TEXTO FORNECIDO
NÓS “TAMO” É LASCADO!

No chamado “Sul Maravilha”, que é como alguns identificam o Brasil, da Bahia para baixo, há um perceptível preconceito — às vezes, subliminar; às vezes, bem explícito — contra os que ficam na parte de cima do mapa, sobretudo, os nordestinos. Certa vez, conversando com alguém que me fizera uma referência depreciativa em relação aos irmãos do Nordeste, eu reagi:

— Engraçado, por que será que vocês não manifestam o mesmo tipo de intolerância contra os brasileiros do Norte e os do Centro-Oeste?

A resposta veio “na ponta da língua”, como se diz:

— Porque no Norte, só tem selva. E no Centro-Oeste, só tem boi e pantanal...

Ou seja, o meu interlocutor, além de preconceituoso, também era totalmente desinformado, ignorante das coisas do Brasil. Cheguei a pensar em responder, mas desisti e preferi deixar que o boçal morresse pensando que o mundo começava e terminava na terra dele, que era o não menos glorioso Estado de São Paulo.

De outra feita, estava eu posto em frente a uma carrocinha de batatas fritas, quando o dono do “estabelecimento”, coincidentemente, oriundo de Sampa, fez-me ouvir — enquanto eu esperava, com paciência, que as batatas ficassem prontas — uma série de impropérios contra “esses paraíba”, que era como ele se referia aos nordestinos em geral, fossem maranhenses, piauienses, cearenses, pernambucanos ou, até mesmo, paraibanos. E me dizia, com aquele sotaque típico dos paulistas:

— O que estraga “Sampaulo”, meu, é esses paraíba que vem lá de cima, “caquele” jeito deles, e bagunça tuda cidade... Os cara só qué sabê de forró e sanfona...

E por aí foi, a “louvar” os nordestinos que, aos milhares, efetivamente, aportam em São Paulo, dia após dia, com a esperança de uma vida mais digna e confortável, para si e para a sua família. O que, na esmagadora maioria dos casos não acontece mesmo, razão pela qual muitos ficam na maior penúria, tentando voltar à terra de origem, por vezes, depois de anos e anos de frustração.

Registros armazenados:
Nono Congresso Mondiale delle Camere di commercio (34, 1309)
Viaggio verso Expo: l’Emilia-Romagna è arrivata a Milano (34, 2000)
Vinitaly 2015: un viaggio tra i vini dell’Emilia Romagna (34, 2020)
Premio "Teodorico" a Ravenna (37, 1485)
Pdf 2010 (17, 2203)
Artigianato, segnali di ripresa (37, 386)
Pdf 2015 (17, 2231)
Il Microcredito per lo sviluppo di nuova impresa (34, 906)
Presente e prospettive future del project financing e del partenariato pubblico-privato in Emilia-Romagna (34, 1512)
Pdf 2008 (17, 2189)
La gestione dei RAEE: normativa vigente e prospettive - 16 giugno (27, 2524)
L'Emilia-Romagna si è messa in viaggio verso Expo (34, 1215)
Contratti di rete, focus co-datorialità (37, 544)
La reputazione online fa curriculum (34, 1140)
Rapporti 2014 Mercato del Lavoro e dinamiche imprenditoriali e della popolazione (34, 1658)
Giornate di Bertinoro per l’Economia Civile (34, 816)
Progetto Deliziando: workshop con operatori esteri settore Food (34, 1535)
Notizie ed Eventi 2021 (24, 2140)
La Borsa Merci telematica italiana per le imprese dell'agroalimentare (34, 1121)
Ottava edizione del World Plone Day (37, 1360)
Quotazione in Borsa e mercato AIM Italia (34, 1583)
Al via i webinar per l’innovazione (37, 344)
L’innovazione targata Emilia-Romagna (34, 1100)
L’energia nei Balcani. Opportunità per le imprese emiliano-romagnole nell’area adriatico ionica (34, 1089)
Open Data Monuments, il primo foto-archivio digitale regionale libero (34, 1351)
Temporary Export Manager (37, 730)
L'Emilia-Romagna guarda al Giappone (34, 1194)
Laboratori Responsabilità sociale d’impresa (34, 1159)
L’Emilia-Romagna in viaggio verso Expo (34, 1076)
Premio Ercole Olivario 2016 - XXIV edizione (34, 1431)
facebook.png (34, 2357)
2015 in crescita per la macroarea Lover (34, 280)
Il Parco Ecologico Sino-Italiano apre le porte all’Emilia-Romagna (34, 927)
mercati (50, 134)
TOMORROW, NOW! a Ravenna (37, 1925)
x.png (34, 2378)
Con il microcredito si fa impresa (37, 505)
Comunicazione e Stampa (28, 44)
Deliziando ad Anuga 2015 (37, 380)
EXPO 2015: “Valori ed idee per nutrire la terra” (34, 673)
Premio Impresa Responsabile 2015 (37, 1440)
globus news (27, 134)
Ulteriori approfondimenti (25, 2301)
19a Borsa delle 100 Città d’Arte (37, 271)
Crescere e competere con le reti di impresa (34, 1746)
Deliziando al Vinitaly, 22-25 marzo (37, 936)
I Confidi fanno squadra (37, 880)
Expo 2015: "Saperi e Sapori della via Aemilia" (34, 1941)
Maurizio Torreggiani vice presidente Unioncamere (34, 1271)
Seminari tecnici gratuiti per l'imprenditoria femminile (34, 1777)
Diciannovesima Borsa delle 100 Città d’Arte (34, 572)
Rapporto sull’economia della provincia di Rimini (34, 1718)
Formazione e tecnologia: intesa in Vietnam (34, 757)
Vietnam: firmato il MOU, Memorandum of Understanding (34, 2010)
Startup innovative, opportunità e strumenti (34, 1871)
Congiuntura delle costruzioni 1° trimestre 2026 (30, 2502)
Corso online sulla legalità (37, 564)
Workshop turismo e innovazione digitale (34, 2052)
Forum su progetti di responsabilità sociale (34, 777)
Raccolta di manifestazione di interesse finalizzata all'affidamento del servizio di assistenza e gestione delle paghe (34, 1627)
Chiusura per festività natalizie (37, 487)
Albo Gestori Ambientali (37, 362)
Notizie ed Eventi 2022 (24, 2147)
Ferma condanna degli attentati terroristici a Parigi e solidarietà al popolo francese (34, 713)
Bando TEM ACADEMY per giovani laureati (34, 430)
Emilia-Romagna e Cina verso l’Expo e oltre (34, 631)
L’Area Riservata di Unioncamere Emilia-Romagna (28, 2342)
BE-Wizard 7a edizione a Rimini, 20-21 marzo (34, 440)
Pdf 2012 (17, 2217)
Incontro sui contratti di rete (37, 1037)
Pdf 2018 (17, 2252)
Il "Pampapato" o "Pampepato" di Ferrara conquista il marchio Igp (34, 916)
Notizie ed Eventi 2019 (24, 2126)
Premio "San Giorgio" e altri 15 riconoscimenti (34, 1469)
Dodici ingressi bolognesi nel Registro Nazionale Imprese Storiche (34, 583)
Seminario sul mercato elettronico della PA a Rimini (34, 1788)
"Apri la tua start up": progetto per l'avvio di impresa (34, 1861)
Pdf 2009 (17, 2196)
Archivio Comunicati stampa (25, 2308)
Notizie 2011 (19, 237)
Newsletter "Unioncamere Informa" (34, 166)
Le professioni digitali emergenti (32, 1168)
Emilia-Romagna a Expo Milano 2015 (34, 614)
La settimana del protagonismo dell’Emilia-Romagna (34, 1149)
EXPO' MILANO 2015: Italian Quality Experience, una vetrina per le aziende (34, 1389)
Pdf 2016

TAREFAS
- a) Liste os gentílicos que o texto sobre o preconceito contra os nordestinos enumera ao indicar quem o dono da carrocinha chamava de “esses paraíba”.
- b) Apresente como lista JSON de strings, uma para cada linha e sem linhas em branco, o trecho das linhas armazenadas que vai da que contém "Viaggio verso Expo: l’Emilia-Romagna" até a que contém "Contratti di rete, focus", com ambas incluídas.
O texto e as linhas armazenadas não têm nenhuma relação entre si.

SOLUÇÕES
- a) maranhenses, piauienses, cearenses, pernambucanos, paraibanos

- b)
[
  "Viaggio verso Expo: l’Emilia-Romagna è arrivata a Milano (34, 2000)",
  "Vinitaly 2015: un viaggio tra i vini dell’Emilia Romagna (34, 2020)",
  "Premio \"Teodorico\" a Ravenna (37, 1485)",
  "Pdf 2010 (17, 2203)",
  "Artigianato, segnali di ripresa (37, 386)",
  "Pdf 2015 (17, 2231)",
  "Il Microcredito per lo sviluppo di nuova impresa (34, 906)",
  "Presente e prospettive future del project financing e del partenariato pubblico-privato in Emilia-Romagna (34, 1512)",
  "Pdf 2008 (17, 2189)",
  "La gestione dei RAEE: normativa vigente e prospettive - 16 giugno (27, 2524)",
  "L'Emilia-Romagna si è messa in viaggio verso Expo (34, 1215)",
  "Contratti di rete, focus co-datorialità (37, 544)"
]